As management implements these plans, management may determine that additional steps may be necessary to remediate the material weaknesses.

14


 

 

Report of Independent Registered Public Accounting Firm

The Board of Directors

Gold Resource Corporation:

We have audited Gold Resource Corporation and subsidiaries’ (the Company) internal control over financial reporting as of December 31, 2014, based on criteria established in Internal Control ‑ Integrated Framework (2013) issued by the Committee of Sponsoring Organizations of the Treadway Commission (COSO). Gold Resource Corporation’s management is responsible for maintaining effective internal control over financial reporting and for its assessment of the effectiveness of internal control over financial reporting, included in Item 9A(b), Management’s Report on Internal Control over Financial Reporting. Our responsibility is to express an opinion on the Company's internal control over financial reporting based on our audit.

We conducted our audit in accordance with the standards of the Public Company Accounting Oversight Board (United States). Those standards require that we plan and perform the audit to obtain reasonable assurance about whether effective internal control over financial reporting was maintained in all material respects. Our audit included obtaining an understanding of internal control over financial reporting, assessing the risk that a material weakness exists, and testing and evaluating the design and operating effectiveness of internal control based on the assessed risk. Our audit also included performing such other procedures as we considered necessary in the circumstances. We believe that our audit provides a reasonable basis for our opinion.

■ Records supplied
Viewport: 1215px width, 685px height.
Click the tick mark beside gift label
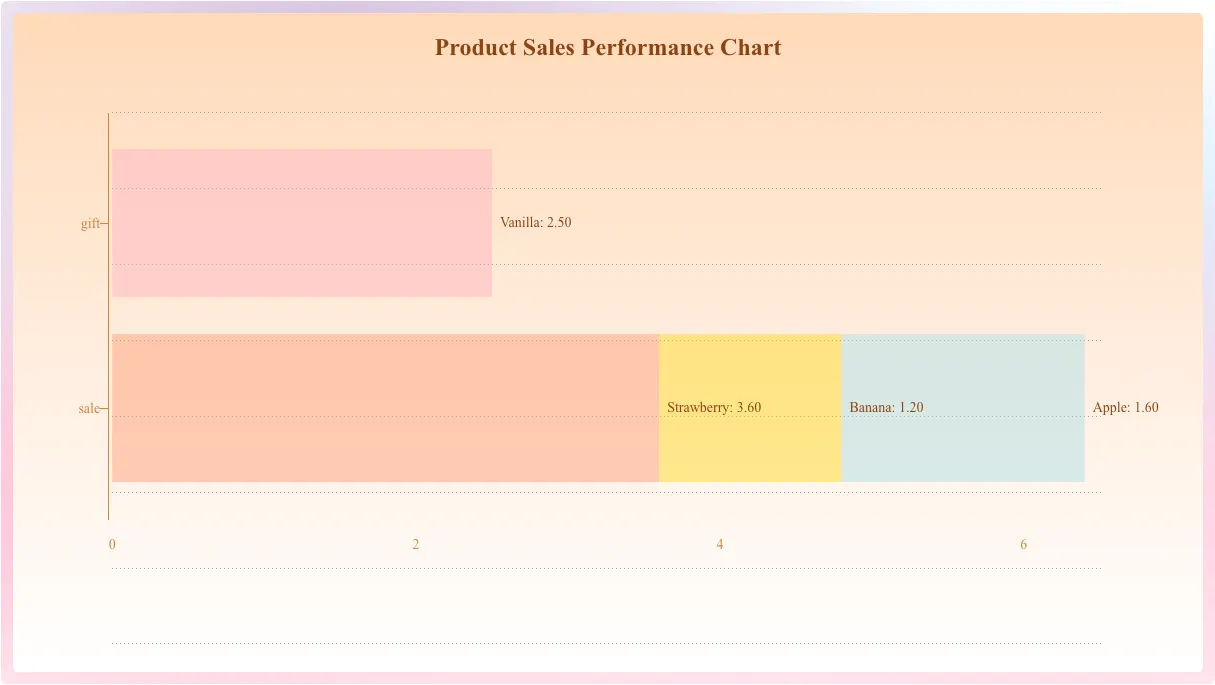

--

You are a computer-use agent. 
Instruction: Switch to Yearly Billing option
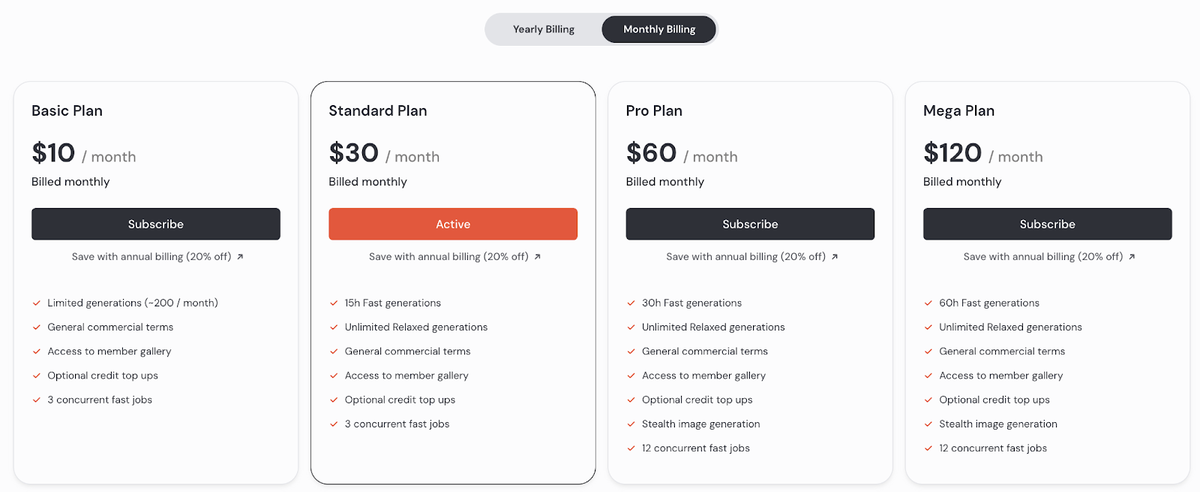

--

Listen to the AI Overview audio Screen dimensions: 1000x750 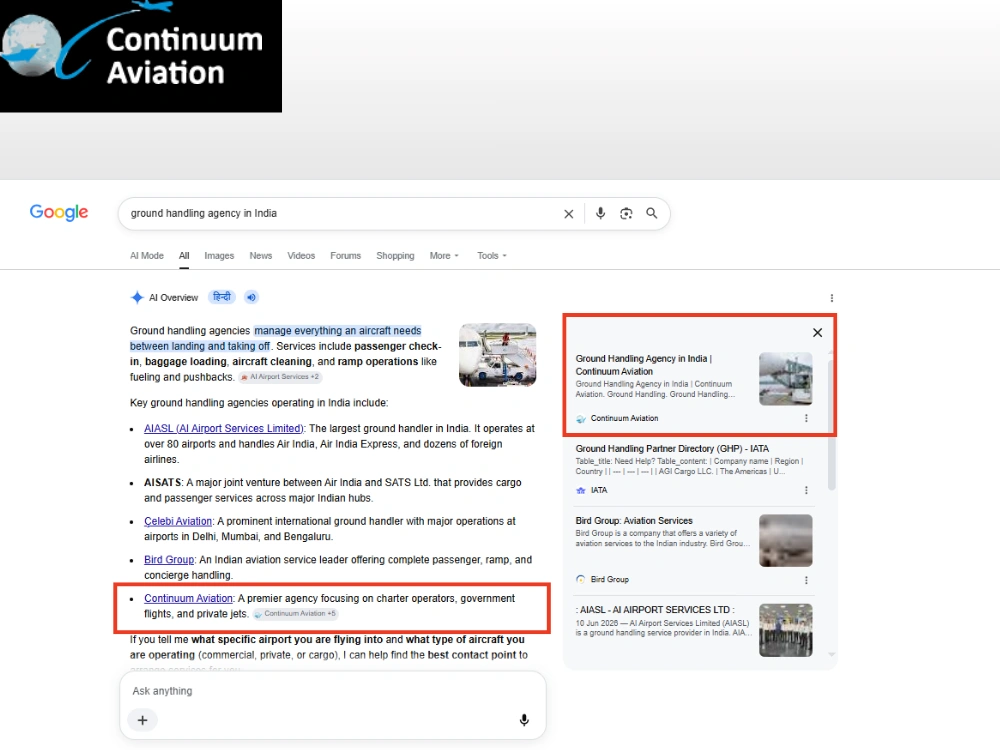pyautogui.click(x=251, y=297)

■ Written problem A
According to the audit report, as of what date was Gold Resource Corporation's internal control over financial reporting audited?
■ Written problem B
From the audit report, pull out everything from "Report of Independent" down to "on our audit.".

■ Full response A
December 31, 2014

■ Full response B
Report of Independent Registered Public Accounting Firm

The Board of Directors

Gold Resource Corporation:

We have audited Gold Resource Corporation and subsidiaries’ (the Company) internal control over financial reporting as of December 31, 2014, based on criteria established in Internal Control ‑ Integrated Framework (2013) issued by the Committee of Sponsoring Organizations of the Treadway Commission (COSO). Gold Resource Corporation’s management is responsible for maintaining effective internal control over financial reporting and for its assessment of the effectiveness of internal control over financial reporting, included in Item 9A(b), Management’s Report on Internal Control over Financial Reporting. Our responsibility is to express an opinion on the Company's internal control over financial reporting based on our audit.